Die Sonnenblume aus der Familie der Korbblütler (Asteraceae) wird lateinisch Helianthus annuus genannt. Ihre Heimat ist Nordamerika.
Diese einjährige Pflanze hat einen dicken und behaarten Stängel, an dem unregelmäßige, herzförmige Blätter wachsen. Die Sonnenblume kann bis zu 3 m hoch werden. Ihre gelben Blüten können einen Durchmesser bis zu 40 cm und die Zungenblätter eine Länge von 10 cm erreichen.
Die Helianthus annuus benötigt einen sonnigen Standort, der Boden muss gut durchlässig und lehmhaltig sein. Große Pflanzen benötigen eine Stütze, da sie schnell bei Wind abknicken können.

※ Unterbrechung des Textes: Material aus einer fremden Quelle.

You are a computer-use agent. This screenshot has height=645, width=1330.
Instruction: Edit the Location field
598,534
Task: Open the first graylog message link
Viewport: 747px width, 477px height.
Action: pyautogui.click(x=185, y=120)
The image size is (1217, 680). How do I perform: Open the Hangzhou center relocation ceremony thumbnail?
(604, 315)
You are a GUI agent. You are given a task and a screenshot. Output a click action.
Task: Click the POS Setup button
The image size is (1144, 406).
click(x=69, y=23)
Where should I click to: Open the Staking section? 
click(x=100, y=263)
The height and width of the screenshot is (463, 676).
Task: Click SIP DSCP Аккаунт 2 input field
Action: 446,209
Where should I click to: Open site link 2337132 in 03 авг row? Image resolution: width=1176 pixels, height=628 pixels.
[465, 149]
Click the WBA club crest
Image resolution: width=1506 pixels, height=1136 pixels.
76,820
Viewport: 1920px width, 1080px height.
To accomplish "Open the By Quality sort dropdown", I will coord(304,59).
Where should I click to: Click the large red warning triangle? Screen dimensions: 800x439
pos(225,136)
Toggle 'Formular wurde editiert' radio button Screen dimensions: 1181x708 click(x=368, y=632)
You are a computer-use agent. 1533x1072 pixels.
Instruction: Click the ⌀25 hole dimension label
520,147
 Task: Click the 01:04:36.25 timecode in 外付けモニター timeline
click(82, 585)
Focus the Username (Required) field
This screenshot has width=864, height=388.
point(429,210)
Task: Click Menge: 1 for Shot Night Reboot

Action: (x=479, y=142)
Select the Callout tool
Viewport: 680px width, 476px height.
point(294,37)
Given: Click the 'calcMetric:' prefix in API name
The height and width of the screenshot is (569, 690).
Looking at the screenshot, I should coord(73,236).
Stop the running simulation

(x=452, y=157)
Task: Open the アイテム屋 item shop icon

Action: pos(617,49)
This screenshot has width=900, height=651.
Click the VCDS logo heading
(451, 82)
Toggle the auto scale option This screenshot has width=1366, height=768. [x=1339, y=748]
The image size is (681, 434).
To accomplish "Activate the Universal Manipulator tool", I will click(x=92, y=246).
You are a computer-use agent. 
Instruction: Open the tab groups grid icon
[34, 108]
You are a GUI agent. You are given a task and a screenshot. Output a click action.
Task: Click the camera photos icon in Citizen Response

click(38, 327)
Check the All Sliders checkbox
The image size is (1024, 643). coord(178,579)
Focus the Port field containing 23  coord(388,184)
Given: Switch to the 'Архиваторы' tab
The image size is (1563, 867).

Die Blütezeit der Sonnenblume ist von August bis Oktober. Im Oktober schneidet man die Blüte an und hängt sie zum Trocknen auf. Verpasst man diesen Augenblick werden die Samen von den Vögeln gern verzerrt.
Man kann die Pflanze durch Aussaat im Frühjahr vermehren.
Die Samen (Sonnenblumenkerne) können vom Menschen gegessen werden, aber auch als Wintervogelfutter dienen. Außerdem wird aus den Kernen Sonnenblumenöl gewonnen.